*TEXT EXCERPT*.
────────────────────

Breast Cancer Doesn't Always Begin with a Lump

When most people think of breast cancer, they think of finding that tell-tale lump in the breast, but one is six people don’t report having a lump when diagnosed. In some cases there are no signs or symptoms at all, and the cancer is found on a normal screening mammogram, but in other cases, there are other breast abnormalities that can help catch potential problem. Early detection campaigns have helped to reinforce the importance of regular breast exams and self-assessments that can help catch issues like a suspicious lump early, but it’s important to understand different ways breast cancer can present itself.

Visual symptoms or changes to the breast often noticed when looking in the mirror or by a partner can be key in helping detect cancer early. Here are a few things to look out for.

Nipple Changes

Changes to the nipple or nipple area including pain or itching, discharge or bleeding can be a cause for concern. Clear or milky discharge can be a result of normal physiological changes leading into puberty, however unusual or bloody discharge should be discussed with your doctor.

Lobular carcinoma is an invasive type of breast cancer that makes up about 10% of all breast cancers. It begins in the milk glands and while it doesn’t form a lump in the breast, it creates thick breast tissue and spreads through the lymphatic tissue into other parts of the body. It isn’t typically associated with any signs or symptoms in its earliest stages, but as it grows larger, it can cause an inverted nipple.

Breast Dimpling

Dimpling of the skin on the breast is known as peau d ’orange, a French term meaning skin of an orange, and is a red flag for inflammatory breast cancer (IBC). Although rare, IBC is an aggressive disease that is not usually associated with a lump in the breast tissue and can be overlooked on a mammogram. Thickening of the skin on the breast with dimpling and swelling of the breast tissue is also a possibility with lobular carcinoma.

Swollen Lymph Nodes in the Armpits

Enlarged lymph nodes in the armpits can signal that an infection or disease has spread into the lymphatic tissue with no changes to the breast. Most often people will feel mild discomfort under the arm or in more serious cases, in the base of the neck.

────────────────────

*GIVEN ENTRIES*.
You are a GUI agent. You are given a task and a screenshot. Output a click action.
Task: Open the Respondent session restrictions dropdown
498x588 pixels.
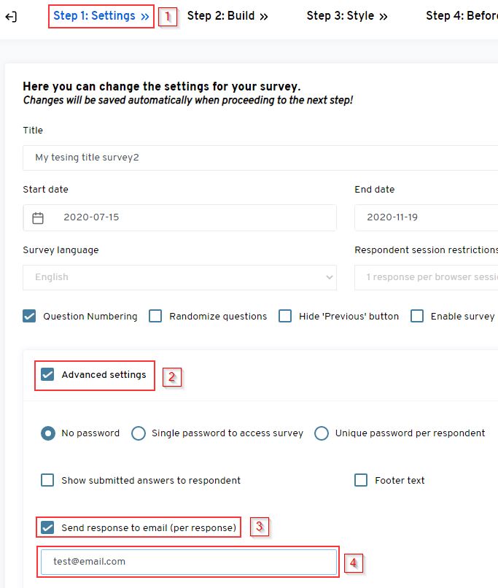point(426,277)
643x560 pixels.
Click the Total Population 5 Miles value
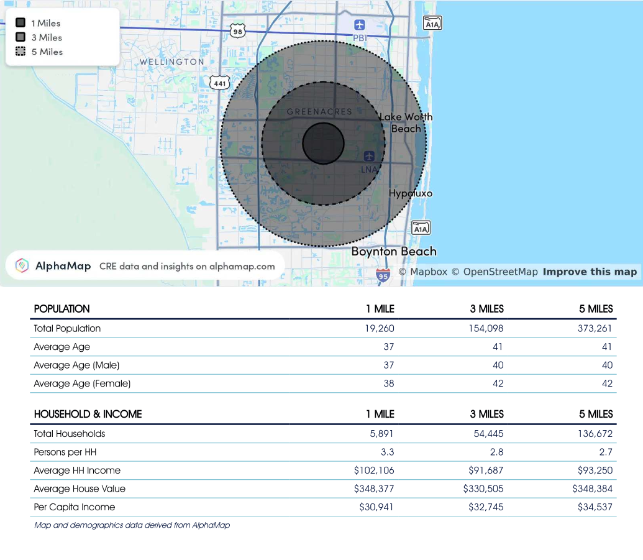tap(595, 328)
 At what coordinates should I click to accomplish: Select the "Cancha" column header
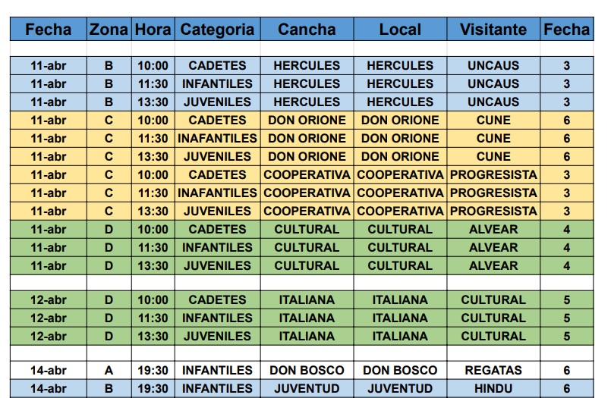pos(307,30)
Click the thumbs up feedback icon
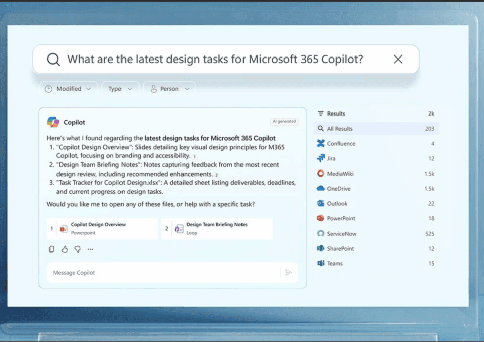 (65, 249)
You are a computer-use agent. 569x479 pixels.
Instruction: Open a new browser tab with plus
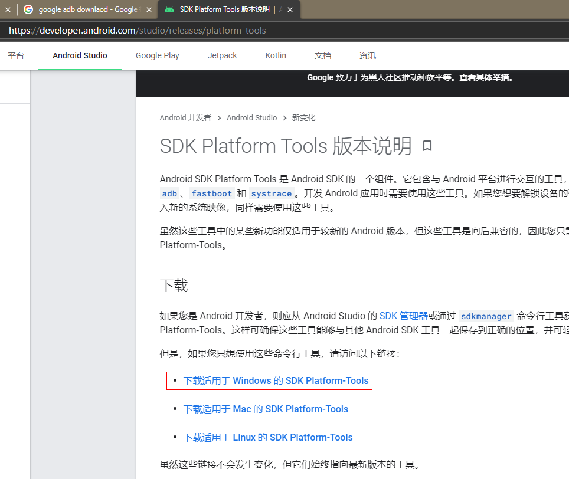310,9
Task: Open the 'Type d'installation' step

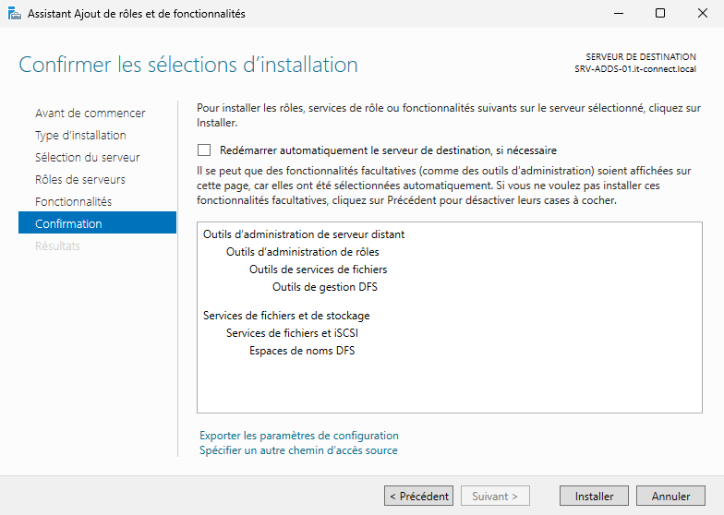Action: (80, 136)
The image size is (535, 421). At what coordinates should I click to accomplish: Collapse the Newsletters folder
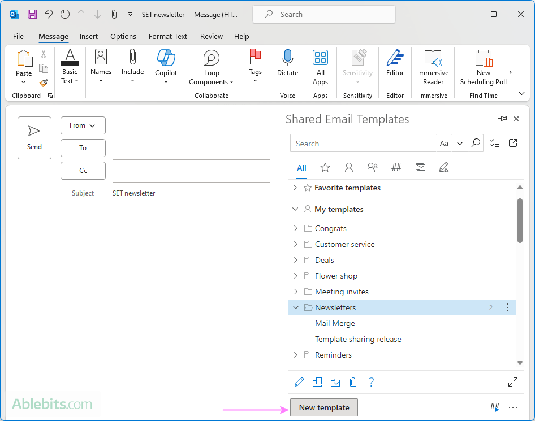click(x=295, y=307)
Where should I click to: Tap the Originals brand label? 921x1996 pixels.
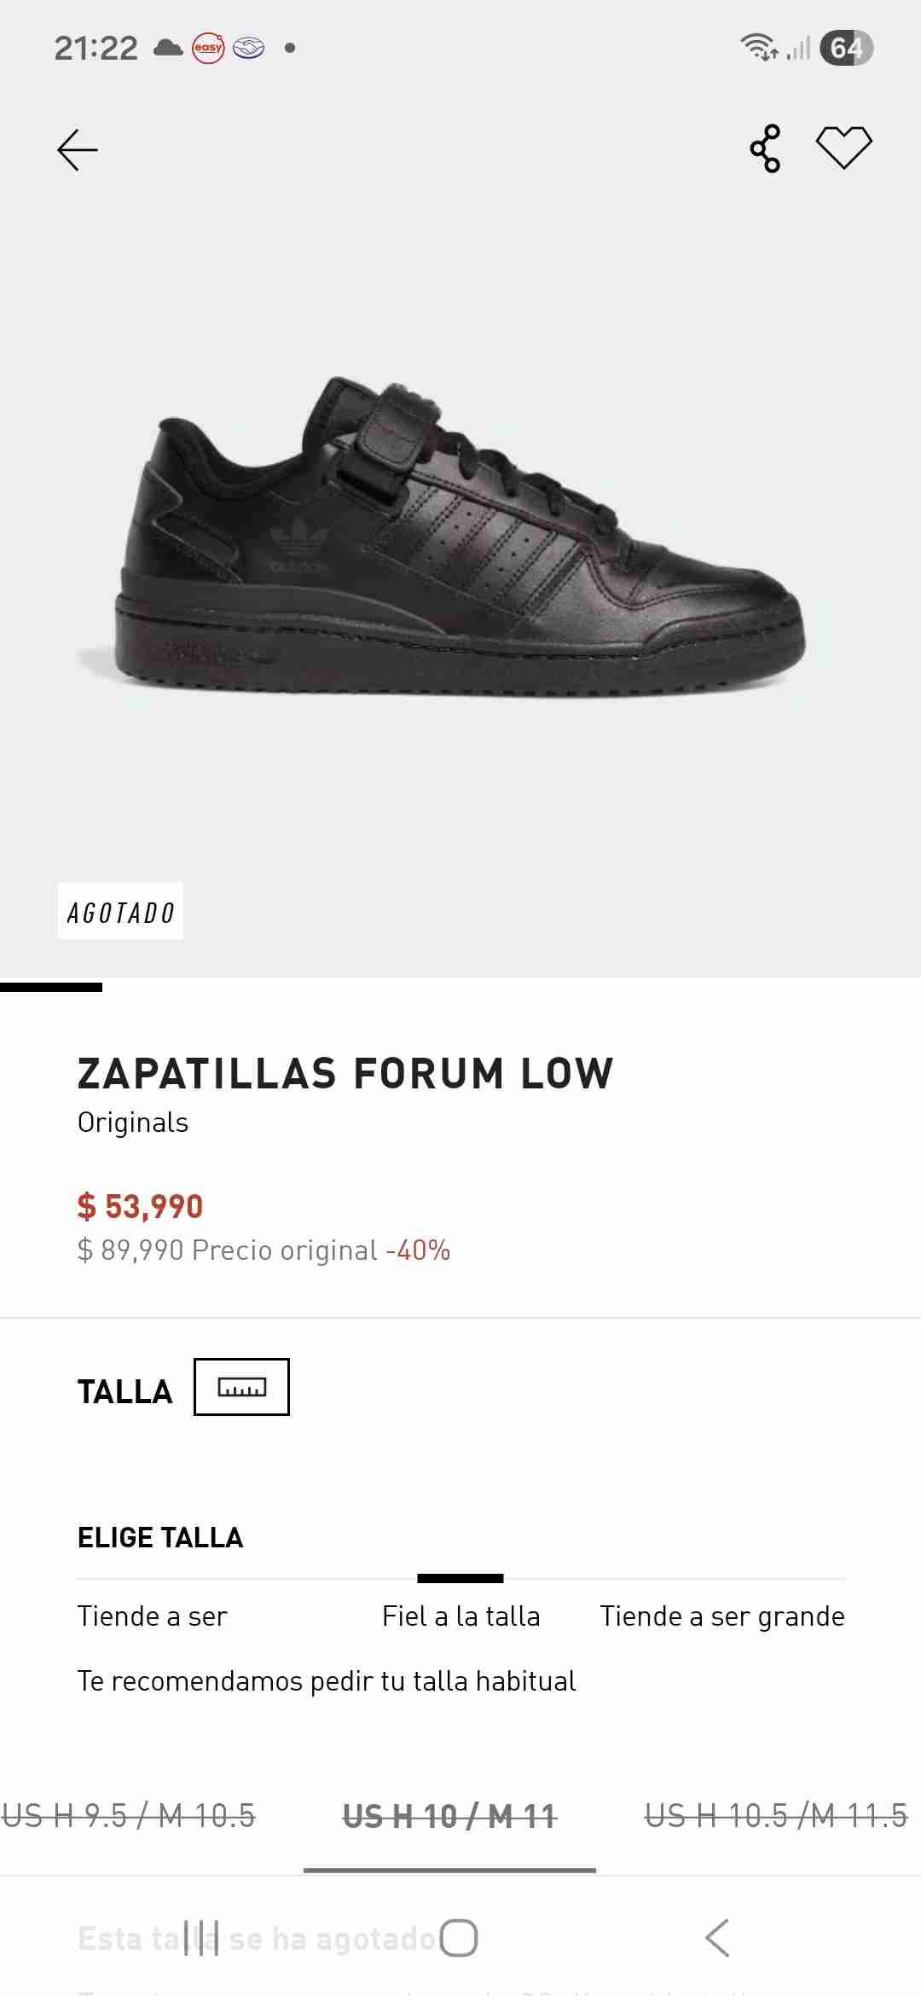(x=132, y=1123)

────────────────────

*YOUR OBJECTIVE*. Please give the text on breast cancer symptoms again word for word, from start to end. The data has no connection to the text on breast cancer.

*TASK RESPONSE*.
Breast Cancer Doesn't Always Begin with a Lump

When most people think of breast cancer, they think of finding that tell-tale lump in the breast, but one is six people don’t report having a lump when diagnosed. In some cases there are no signs or symptoms at all, and the cancer is found on a normal screening mammogram, but in other cases, there are other breast abnormalities that can help catch potential problem. Early detection campaigns have helped to reinforce the importance of regular breast exams and self-assessments that can help catch issues like a suspicious lump early, but it’s important to understand different ways breast cancer can present itself.

Visual symptoms or changes to the breast often noticed when looking in the mirror or by a partner can be key in helping detect cancer early. Here are a few things to look out for.

Nipple Changes

Changes to the nipple or nipple area including pain or itching, discharge or bleeding can be a cause for concern. Clear or milky discharge can be a result of normal physiological changes leading into puberty, however unusual or bloody discharge should be discussed with your doctor.

Lobular carcinoma is an invasive type of breast cancer that makes up about 10% of all breast cancers. It begins in the milk glands and while it doesn’t form a lump in the breast, it creates thick breast tissue and spreads through the lymphatic tissue into other parts of the body. It isn’t typically associated with any signs or symptoms in its earliest stages, but as it grows larger, it can cause an inverted nipple.

Breast Dimpling

Dimpling of the skin on the breast is known as peau d ’orange, a French term meaning skin of an orange, and is a red flag for inflammatory breast cancer (IBC). Although rare, IBC is an aggressive disease that is not usually associated with a lump in the breast tissue and can be overlooked on a mammogram. Thickening of the skin on the breast with dimpling and swelling of the breast tissue is also a possibility with lobular carcinoma.

Swollen Lymph Nodes in the Armpits

Enlarged lymph nodes in the armpits can signal that an infection or disease has spread into the lymphatic tissue with no changes to the breast. Most often people will feel mild discomfort under the arm or in more serious cases, in the base of the neck.